Em relação a um levantamento semelhante feito em novembro, quando a popularidade de Bush chegou ao nível mais baixo de seu período na Casa Branca, 39% dos ouvidos disseram que aprovavam o desempenho do presidente.

Por outro lado, cerca de 52% dos ouvidos disseram que desaprovam a forma como ele está conduzindo seu governo.

O alto comparecimento nas eleições no Iraque e a confiança crescente na estratégia de Bush para a segurança nacional e a economia teriam sido fatores decisivos para o aumento na popularidade, segundo a pesquisa.

Grampo

A enquete mostra que o índice de aprovação do Presidente em relação ao Iraque subiu para 46%. Na economia, seu índice subiu 11 pontos, chegando a 47%, de acordo com o Washington Post.

Em relação à luta contra o terrorismo, a aprovação dele subiu para 56%, comparada aos 48% registrados no mês passado.

Os resultados serão vistos na Casa Branca como resultado positivo de um esforço conjunto de relações públicas nas últimas semanas, durante a qual Bush fez pelo menos cinco discursos sobre o Iraque, segundo o correspondente da BBC em Washington, James Coomerasamy.

A mensagem positiva dele sobre as eleições no Iraque foi suplantada por revelações de que ele assinou uma ordem presidencial secreta depois dos atentados de 11 de setembro de 2001, permitindo que a Agência de Segurança Nacional grampeasse telefonemas internacionais e interceptasse e-mails de centenas de pessoas sem a autorização da Justiça.

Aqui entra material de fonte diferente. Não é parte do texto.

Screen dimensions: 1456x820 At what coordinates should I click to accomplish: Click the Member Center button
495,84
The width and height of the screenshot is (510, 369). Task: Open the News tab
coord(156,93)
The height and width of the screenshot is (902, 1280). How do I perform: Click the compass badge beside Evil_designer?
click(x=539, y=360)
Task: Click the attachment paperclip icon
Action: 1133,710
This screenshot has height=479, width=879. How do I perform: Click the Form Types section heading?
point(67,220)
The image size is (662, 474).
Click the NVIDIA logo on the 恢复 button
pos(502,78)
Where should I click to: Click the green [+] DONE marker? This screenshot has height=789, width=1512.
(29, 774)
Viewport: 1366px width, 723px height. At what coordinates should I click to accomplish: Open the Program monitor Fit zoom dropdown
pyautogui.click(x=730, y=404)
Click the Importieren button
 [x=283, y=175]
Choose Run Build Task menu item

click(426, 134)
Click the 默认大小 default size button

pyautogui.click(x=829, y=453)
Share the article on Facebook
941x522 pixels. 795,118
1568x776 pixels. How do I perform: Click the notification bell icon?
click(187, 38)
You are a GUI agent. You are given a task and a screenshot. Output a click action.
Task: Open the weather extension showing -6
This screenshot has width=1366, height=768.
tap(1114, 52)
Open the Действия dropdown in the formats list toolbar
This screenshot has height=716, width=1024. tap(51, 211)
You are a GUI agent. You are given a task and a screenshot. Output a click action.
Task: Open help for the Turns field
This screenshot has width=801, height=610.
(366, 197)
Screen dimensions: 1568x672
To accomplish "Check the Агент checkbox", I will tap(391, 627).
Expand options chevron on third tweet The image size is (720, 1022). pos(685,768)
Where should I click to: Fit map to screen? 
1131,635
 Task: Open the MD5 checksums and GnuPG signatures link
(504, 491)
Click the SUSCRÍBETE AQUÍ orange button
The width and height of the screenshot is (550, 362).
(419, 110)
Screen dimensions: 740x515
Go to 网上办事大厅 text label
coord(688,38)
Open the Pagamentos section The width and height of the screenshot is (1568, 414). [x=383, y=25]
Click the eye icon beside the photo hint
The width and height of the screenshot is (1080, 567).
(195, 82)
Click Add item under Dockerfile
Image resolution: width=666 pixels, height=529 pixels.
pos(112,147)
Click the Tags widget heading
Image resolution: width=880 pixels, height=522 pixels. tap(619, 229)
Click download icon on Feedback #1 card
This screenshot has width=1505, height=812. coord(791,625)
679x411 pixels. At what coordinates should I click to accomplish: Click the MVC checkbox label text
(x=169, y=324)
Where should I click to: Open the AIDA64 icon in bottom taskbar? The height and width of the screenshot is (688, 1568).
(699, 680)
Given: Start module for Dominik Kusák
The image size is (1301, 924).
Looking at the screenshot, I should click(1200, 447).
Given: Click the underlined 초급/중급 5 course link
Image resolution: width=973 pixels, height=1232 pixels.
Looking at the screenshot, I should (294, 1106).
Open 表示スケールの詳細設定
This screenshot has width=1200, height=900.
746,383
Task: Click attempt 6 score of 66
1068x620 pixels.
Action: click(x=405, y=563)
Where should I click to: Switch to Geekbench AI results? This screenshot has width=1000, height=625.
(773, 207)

Anteriormente, esse tipo de operação em solo americano era restrito a embaixadas.

Ato Patriota

Em uma entrevista coletiva na segunda-feira, Bush voltou a defender sua decisão de permitir o programa.

Ele enfatizou que somente telefonemas internacionais eram monitorados sem autorização judicial, aqueles originados nos Estados Unidos ou aqueles de fora para indivíduos que moram no país.

Bush também apelou ao Congresso para que aprove a prorrogação do Ato Patriota, a principal lei americana antiterrorismo, dizendo que ele dá as autoridades os mecanismos para proteger os americanos.

A legislação foi aprovada na Câmara dos Representantes, mas o Senado rejeitou uma tentativa de renovar a autorização de uma série de artigos da legislação.

O prazo de vigor da legislação termina no fim deste mês.